### Extracted records ###

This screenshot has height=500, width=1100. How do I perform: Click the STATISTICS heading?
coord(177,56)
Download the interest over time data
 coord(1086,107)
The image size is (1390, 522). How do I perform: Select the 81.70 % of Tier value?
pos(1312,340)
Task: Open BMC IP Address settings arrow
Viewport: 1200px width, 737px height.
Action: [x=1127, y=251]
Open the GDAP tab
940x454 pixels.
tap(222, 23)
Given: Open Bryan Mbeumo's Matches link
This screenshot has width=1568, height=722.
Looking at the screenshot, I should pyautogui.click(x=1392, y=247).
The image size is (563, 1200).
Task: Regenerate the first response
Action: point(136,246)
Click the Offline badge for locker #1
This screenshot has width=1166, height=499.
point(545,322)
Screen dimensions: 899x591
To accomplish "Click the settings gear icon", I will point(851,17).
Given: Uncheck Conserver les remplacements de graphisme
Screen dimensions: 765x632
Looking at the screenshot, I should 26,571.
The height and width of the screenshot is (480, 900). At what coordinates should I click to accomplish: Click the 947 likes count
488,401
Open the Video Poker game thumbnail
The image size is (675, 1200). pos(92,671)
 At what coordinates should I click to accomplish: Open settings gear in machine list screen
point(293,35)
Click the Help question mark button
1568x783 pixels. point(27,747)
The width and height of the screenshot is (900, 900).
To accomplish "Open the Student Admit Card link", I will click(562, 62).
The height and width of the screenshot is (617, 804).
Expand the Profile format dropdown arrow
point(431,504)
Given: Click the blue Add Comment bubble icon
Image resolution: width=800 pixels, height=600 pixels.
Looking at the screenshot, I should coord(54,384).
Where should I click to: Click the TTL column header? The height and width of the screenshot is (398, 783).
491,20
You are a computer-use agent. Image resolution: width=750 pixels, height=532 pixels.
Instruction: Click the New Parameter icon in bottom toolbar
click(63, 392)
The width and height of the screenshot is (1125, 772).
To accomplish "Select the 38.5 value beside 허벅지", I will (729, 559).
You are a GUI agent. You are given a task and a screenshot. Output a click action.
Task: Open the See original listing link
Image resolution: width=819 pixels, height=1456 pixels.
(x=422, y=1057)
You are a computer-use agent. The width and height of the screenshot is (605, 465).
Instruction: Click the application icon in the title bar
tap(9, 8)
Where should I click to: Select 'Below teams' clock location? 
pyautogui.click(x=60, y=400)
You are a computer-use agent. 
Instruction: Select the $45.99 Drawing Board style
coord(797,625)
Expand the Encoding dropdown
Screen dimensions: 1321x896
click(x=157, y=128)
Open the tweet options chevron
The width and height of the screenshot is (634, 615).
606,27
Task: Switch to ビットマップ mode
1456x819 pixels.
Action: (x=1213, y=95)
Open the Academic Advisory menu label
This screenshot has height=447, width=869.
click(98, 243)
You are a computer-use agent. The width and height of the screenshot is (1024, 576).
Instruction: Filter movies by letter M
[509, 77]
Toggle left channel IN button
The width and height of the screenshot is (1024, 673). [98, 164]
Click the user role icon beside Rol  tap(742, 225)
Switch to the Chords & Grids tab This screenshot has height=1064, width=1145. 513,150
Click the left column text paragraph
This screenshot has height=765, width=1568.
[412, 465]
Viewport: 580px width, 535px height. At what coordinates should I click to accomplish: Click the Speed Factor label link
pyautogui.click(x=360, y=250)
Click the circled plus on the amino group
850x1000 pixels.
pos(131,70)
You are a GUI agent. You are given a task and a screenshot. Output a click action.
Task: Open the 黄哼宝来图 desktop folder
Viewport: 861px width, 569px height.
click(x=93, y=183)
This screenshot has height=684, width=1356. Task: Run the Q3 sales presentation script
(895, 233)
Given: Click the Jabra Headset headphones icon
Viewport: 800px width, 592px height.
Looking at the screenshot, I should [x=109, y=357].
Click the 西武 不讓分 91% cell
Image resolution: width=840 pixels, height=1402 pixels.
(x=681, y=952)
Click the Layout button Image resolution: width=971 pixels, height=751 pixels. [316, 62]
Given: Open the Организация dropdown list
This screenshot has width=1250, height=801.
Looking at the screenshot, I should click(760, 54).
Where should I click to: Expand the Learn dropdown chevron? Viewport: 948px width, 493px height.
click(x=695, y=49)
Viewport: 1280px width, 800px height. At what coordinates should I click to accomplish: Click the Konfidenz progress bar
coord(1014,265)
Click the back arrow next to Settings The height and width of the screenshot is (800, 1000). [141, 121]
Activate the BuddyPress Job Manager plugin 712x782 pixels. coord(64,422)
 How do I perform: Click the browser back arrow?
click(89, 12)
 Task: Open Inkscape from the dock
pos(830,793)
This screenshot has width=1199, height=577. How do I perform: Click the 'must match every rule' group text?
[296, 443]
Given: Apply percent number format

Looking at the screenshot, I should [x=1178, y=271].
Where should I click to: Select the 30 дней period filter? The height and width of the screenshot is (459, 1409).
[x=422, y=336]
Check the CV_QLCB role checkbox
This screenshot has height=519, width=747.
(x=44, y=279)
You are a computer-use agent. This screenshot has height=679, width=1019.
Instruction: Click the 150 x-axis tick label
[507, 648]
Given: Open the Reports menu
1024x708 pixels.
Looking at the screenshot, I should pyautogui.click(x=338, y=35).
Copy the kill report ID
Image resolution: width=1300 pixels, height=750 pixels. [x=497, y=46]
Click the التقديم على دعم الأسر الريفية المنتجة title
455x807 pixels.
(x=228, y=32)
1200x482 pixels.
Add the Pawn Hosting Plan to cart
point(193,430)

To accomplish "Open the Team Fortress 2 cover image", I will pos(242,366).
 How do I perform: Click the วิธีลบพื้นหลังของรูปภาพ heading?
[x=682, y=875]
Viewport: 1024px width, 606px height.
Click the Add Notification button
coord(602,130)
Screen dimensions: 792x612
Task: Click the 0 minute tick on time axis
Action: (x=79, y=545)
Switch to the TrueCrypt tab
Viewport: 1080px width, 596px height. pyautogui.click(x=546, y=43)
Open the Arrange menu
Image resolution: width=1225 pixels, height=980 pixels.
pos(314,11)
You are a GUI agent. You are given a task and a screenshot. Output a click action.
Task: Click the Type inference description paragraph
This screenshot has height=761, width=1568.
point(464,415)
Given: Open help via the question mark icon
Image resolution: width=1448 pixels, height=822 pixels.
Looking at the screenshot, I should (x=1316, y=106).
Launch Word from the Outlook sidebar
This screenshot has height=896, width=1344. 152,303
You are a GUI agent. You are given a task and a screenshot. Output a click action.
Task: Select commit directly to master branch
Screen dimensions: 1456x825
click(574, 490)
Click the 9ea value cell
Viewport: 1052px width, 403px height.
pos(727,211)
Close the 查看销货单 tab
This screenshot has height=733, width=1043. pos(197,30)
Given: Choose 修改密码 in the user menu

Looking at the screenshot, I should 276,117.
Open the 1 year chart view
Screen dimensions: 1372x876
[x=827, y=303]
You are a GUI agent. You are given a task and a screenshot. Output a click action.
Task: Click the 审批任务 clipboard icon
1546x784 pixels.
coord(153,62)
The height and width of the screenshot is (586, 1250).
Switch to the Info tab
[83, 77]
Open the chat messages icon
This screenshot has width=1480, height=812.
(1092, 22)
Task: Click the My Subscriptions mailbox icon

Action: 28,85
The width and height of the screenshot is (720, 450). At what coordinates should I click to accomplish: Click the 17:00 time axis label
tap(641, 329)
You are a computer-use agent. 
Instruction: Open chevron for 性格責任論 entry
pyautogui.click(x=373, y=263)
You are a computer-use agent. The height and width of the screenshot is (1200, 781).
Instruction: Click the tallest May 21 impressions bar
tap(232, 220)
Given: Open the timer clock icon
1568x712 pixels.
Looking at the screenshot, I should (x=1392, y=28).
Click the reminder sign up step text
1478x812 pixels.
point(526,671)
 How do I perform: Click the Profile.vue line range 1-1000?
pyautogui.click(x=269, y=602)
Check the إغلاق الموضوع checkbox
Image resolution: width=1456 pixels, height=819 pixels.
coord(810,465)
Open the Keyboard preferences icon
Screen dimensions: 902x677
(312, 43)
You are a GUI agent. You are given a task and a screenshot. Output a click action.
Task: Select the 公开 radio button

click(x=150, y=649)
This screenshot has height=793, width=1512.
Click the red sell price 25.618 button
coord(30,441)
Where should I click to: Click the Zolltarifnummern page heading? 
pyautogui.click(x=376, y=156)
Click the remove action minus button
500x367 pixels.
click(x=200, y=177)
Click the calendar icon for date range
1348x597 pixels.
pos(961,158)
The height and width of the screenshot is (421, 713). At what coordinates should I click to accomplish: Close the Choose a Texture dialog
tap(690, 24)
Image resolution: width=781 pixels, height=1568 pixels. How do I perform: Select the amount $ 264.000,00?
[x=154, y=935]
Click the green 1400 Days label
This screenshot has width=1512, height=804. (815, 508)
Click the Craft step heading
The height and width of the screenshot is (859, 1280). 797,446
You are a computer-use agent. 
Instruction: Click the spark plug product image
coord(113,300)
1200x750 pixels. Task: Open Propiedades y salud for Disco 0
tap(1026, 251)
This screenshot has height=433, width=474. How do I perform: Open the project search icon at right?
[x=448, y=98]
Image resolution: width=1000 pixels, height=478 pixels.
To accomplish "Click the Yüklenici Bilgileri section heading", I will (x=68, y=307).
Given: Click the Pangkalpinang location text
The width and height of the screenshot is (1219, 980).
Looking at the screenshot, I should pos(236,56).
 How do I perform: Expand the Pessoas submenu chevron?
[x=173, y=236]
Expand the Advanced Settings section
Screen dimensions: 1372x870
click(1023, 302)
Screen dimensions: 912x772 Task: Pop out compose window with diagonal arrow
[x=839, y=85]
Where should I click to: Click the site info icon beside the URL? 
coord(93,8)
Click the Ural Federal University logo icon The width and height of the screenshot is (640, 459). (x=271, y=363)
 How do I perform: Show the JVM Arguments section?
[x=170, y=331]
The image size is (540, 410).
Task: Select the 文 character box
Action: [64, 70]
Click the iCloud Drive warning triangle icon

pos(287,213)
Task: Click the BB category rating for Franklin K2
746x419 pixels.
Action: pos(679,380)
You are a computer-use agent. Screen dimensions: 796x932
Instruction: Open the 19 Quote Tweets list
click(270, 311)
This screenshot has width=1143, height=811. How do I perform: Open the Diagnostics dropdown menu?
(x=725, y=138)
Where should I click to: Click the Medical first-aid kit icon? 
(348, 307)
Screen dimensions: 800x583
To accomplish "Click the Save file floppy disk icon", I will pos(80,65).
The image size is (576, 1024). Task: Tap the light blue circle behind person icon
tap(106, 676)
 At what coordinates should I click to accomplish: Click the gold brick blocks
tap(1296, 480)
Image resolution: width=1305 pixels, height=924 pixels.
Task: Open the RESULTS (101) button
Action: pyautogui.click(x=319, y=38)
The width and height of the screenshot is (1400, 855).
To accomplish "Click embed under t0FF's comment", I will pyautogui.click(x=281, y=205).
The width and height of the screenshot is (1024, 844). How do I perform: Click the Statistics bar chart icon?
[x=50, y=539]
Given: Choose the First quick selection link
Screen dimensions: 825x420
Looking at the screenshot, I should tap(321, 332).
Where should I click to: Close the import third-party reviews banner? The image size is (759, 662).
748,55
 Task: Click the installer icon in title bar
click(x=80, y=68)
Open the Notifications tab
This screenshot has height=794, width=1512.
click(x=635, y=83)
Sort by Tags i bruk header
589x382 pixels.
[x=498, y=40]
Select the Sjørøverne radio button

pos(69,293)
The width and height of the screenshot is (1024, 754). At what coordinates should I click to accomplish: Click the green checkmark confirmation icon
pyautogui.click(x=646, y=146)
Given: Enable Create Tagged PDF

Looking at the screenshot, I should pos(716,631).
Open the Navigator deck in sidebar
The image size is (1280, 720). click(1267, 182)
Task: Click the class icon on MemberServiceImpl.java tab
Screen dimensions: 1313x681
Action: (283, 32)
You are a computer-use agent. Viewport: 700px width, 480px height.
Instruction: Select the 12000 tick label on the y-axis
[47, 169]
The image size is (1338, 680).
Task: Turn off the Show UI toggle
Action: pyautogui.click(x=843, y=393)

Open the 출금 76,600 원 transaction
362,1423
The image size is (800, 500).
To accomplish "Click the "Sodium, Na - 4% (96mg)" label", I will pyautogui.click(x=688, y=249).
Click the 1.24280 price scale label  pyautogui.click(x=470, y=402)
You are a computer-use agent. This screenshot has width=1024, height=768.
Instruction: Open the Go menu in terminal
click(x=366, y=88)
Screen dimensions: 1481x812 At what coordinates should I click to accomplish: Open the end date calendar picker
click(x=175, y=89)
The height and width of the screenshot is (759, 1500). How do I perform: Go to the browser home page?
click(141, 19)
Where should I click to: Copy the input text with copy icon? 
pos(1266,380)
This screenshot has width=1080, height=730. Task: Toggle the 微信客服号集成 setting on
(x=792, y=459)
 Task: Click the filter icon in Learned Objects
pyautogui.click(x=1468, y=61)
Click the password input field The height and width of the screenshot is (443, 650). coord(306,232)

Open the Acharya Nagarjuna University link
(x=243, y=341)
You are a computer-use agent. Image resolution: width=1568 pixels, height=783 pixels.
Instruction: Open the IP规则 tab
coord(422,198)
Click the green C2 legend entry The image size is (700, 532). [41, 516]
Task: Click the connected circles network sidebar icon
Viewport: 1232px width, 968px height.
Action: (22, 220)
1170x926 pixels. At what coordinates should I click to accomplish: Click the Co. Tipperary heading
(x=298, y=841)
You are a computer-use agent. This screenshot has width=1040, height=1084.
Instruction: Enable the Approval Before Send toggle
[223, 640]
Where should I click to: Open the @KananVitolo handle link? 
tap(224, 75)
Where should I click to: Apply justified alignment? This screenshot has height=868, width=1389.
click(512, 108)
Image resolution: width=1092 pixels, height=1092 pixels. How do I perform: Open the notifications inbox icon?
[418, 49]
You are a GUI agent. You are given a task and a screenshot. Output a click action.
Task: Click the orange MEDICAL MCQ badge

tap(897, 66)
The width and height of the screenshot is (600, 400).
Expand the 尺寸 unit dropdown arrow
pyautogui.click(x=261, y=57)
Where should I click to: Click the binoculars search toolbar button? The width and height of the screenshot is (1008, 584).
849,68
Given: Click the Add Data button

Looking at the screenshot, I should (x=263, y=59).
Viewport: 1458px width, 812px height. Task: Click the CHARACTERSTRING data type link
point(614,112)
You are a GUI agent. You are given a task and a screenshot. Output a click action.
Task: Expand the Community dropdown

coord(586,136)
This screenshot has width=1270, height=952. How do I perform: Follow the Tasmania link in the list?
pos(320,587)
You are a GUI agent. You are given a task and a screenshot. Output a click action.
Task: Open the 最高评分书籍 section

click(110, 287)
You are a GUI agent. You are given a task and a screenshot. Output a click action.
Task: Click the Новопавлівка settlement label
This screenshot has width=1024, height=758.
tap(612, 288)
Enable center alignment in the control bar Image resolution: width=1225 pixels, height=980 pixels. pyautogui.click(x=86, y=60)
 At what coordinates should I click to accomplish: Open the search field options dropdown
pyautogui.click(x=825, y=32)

###

_Written task_
Reproduce word for word the lines of the records from the first line through the line containing "tap(222, 23)".

_Solution for this exercise_
This screenshot has height=500, width=1100. How do I perform: Click the STATISTICS heading?
coord(177,56)
Download the interest over time data
 coord(1086,107)
The image size is (1390, 522). How do I perform: Select the 81.70 % of Tier value?
pos(1312,340)
Task: Open BMC IP Address settings arrow
Viewport: 1200px width, 737px height.
Action: [x=1127, y=251]
Open the GDAP tab
940x454 pixels.
tap(222, 23)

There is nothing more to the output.